Fischbach also highlighted provisions of the “Big Beautiful Bill,” recently signed into law. While not all of the Trump-era tax cuts were extended, she said the legislation includes significant measures for families, small businesses, and rural communities.

“We really tried to focus on what people were concerned about,” she said. “We extended the child tax credit and increased it for a short time. We increased the estate tax exemption to $15 million and indexed it permanently. We increased the standard deduction. There were things that we did not only for those middle income families but for small businesses to make sure that they had the research and development deductions.”

Fischbach added that the law strengthens opportunity zones, including new incentives for rural areas. “Some of those things we can really say are helping rural Minnesota, helping the average middle income person,” she said.

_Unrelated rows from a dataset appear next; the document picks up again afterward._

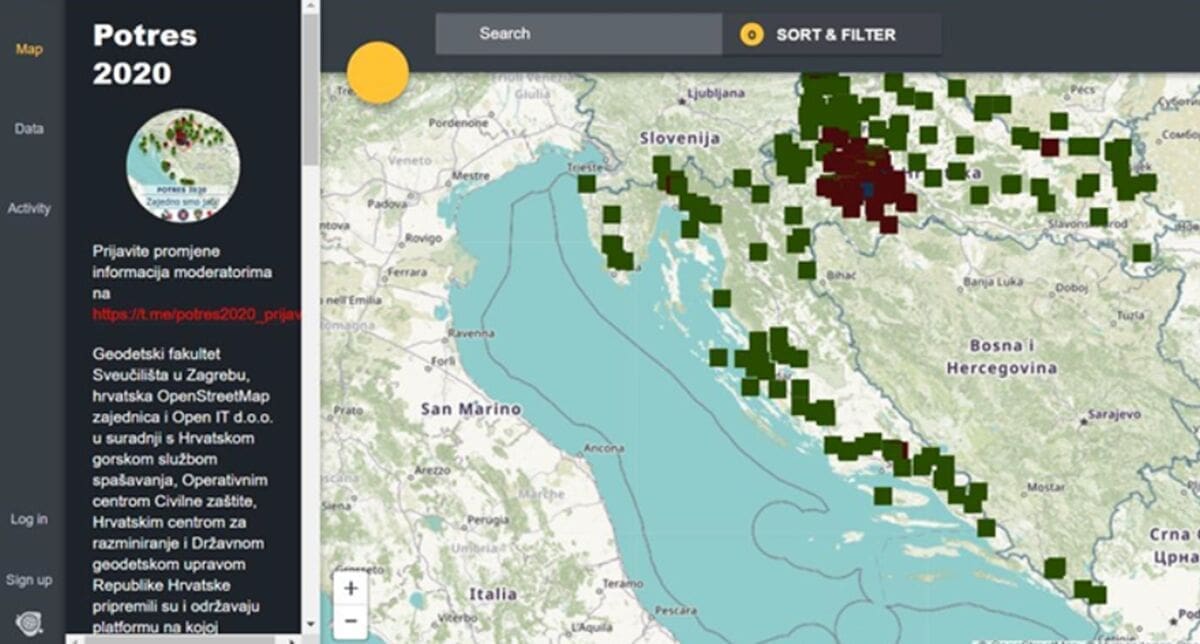
Task: Click the info panel vertical scrollbar thumb
Action: (x=310, y=90)
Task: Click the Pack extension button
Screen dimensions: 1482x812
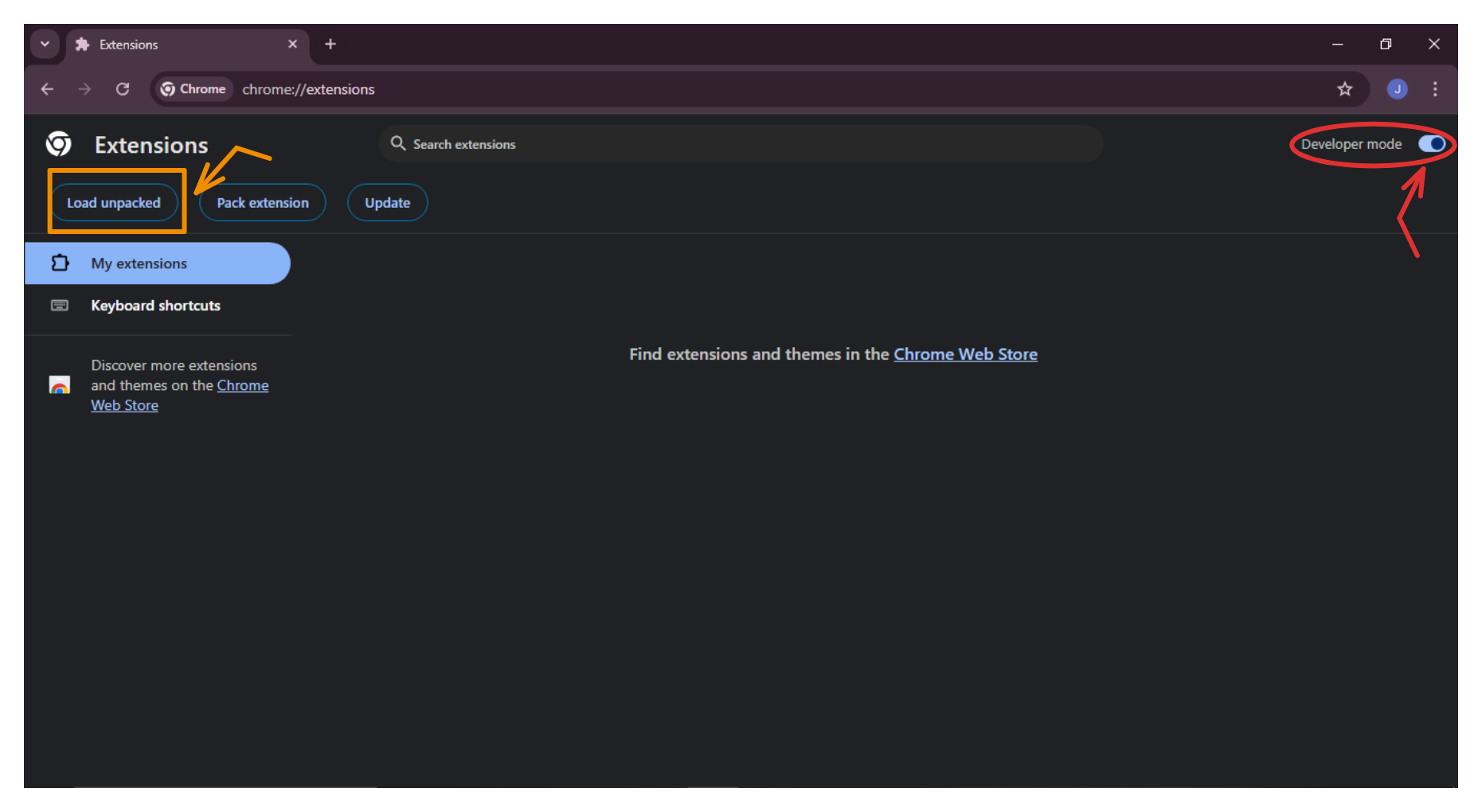Action: pos(262,203)
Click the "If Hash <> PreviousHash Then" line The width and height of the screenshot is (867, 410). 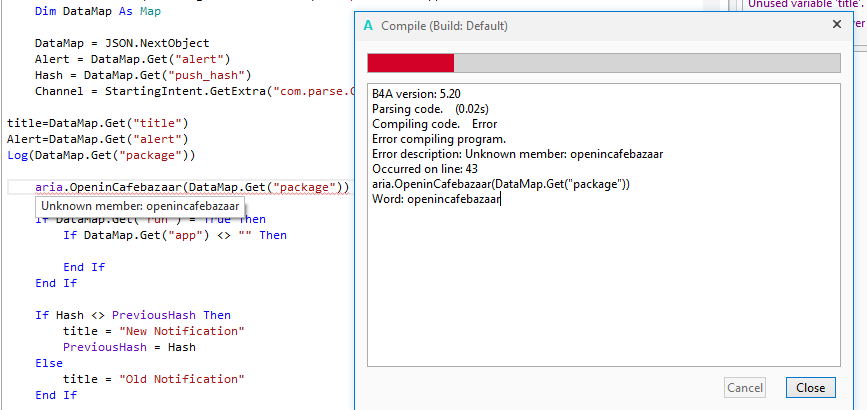[132, 315]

She warned that without the bill, Minnesota families would have faced steep tax increases. “If we had not passed this bill, people would have seen a 24 percent tax increase,” she said.

The legislation also included border security provisions. “We’re increasing technology, we’re increasing bodies on the border,” Fischbach said. “That not only helps with the southern border, but helps with the northern border because they were pulling people from the northern border, sending them to the southern border. We need more people, and we need the kind of technology that can cover more.”